Although a webhost is only one reason for a slow site, having it be temporarily offline is a red flag if it happens repeatedly. When potential clients go to your site, you don’t want them to encounter "timeouts" or slow loading pages because of a busy server. Here are some tools to help determine if a change is needed:
- Uptime Monitoring Tools. Use a monitoring service to alert you when your website is down. Most times (especially with shared webhosting) it will be short outages that resolve quickly. If you get three or more of these a month, it’s time to investigate. Pingdom has a no-cost uptime service (if you have Jetpack active, that has an option for monitoring.)
- Plugin Monitoring. With WordPress websites, most folks have several plugins installed. They do go bad or are poorly designed and need to be tracked. Use P3 (Plugin Performance Profiler) to confirm they are performing well (or ask your web designer to run a scan.)
- Run a Speed Test. Make sure your website is optimized to download within three seconds. Pingdom has an accessible online tool. Website too slow? Hire a web designer or developer to optimize your website for speed.
You’re Growing – Time to Upgrade
When you started, the cost of a webhost account was your top consideration. But as your traffic stats go up, you need a reliable website.
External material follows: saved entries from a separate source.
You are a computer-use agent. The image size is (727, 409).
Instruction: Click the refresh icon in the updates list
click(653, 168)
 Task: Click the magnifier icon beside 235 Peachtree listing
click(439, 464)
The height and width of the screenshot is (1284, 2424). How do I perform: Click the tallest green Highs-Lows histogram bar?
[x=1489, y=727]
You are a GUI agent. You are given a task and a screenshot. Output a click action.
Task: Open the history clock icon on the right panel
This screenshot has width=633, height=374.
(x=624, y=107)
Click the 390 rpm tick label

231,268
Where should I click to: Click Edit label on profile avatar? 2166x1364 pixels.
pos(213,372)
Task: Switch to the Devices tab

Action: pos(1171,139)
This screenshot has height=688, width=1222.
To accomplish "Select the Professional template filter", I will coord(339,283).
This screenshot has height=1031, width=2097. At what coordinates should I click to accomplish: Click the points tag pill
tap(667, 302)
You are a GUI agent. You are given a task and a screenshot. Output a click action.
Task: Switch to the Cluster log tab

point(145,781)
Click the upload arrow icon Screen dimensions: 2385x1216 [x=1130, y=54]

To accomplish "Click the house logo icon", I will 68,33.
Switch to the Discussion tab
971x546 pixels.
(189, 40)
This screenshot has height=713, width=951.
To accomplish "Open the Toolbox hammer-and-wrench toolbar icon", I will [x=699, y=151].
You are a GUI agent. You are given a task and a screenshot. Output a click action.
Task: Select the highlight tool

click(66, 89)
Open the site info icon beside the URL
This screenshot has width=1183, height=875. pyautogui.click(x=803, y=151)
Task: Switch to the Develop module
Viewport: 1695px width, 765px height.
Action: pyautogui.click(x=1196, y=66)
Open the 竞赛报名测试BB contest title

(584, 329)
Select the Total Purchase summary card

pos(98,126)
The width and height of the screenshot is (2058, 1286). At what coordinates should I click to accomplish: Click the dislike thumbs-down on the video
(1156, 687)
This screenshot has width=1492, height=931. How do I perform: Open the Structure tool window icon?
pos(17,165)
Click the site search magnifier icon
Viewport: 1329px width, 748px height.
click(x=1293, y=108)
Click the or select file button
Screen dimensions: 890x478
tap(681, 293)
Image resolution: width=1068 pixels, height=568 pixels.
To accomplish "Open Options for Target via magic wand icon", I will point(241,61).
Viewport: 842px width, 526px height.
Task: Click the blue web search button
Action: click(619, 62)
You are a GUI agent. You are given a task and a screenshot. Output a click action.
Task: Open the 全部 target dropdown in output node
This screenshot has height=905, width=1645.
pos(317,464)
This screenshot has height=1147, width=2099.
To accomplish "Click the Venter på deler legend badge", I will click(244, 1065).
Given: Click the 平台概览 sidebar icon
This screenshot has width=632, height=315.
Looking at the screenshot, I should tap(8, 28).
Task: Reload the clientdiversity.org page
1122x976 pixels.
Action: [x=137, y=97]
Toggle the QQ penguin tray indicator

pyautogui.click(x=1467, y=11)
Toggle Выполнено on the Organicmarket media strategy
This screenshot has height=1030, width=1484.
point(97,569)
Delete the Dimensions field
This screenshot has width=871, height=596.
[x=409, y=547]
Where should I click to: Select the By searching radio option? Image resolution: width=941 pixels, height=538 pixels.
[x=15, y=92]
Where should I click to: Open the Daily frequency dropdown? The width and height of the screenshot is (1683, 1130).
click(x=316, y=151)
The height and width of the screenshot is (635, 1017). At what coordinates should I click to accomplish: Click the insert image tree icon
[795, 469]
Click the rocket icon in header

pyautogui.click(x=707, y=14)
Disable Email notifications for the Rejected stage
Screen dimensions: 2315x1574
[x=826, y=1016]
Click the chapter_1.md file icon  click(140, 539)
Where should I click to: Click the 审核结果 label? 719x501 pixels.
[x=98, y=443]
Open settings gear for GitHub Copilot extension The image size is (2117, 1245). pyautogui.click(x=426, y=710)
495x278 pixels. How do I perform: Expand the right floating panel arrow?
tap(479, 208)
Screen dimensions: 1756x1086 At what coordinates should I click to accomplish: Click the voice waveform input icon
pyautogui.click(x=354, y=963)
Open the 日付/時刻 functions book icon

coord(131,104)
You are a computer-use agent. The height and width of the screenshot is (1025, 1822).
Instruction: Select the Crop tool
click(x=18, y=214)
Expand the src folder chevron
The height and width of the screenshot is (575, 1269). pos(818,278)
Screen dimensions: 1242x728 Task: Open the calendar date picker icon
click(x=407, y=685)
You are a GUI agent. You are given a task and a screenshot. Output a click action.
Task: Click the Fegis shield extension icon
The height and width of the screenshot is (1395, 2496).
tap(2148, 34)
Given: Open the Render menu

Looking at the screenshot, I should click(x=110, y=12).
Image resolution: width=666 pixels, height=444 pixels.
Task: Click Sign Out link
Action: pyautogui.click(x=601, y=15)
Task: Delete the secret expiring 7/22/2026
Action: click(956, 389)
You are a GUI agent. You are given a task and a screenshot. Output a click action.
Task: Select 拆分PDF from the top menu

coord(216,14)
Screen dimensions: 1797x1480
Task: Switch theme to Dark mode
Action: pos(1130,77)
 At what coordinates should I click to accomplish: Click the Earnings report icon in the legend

Any outages or slowdowns, or a problem with economical webhosts, are bad for business and your reputation.
It doesn’t matter how "nice" the customer tech is on the phone, your webhost account may be struggling to keep up. That is fine, your business is no longer the "casual blogger" type of those under $10 monthly which is what they are meant for. Business-grade webhosting is what most small businesses need.
- Shared webhosting. If you have serious traffic, this is not for you. However, if you are under 3K a month, it might be fine. Some webhosts promise not to oversell their servers; look for that statement guarantee. Price range should be about $25 for business grade shared hosting.
- Managed WordPress Hosting. If your site traffic tends to be a roller coaster, a solution like WPEngine or Pagely might be the way to go. Managed WordPress hosting providers do well with sudden spikes.
- Virtual Web Servers. Sharing isn’t always the best idea and your web designer may nudge you to upgrade to VPS. You have your own reserved memory, storage space and most importantly, no sharing with "neighbors" for the system resources. If you have multiple websites for your business, this is ideal. Look for phrases like "managed VPS" solutions.
- Dedicated Servers. If you have a lot of websites, this is definitely your speed. You need someone versed in managing a server to assist. Most small businesses will probably not need this option.
Those are the typical types of accounts with webhosts. Another tool you should consider if you have serious traffic and you want to guarantee your uptime is a CDN (Content Delivery Network).
My advice: don’t let brand loyalty overcome good business sense. Monitor your website with uptime monitoring tools, etc., so you have data to determine whether your account may need an upgrade or change in vendor. It’s a business decision.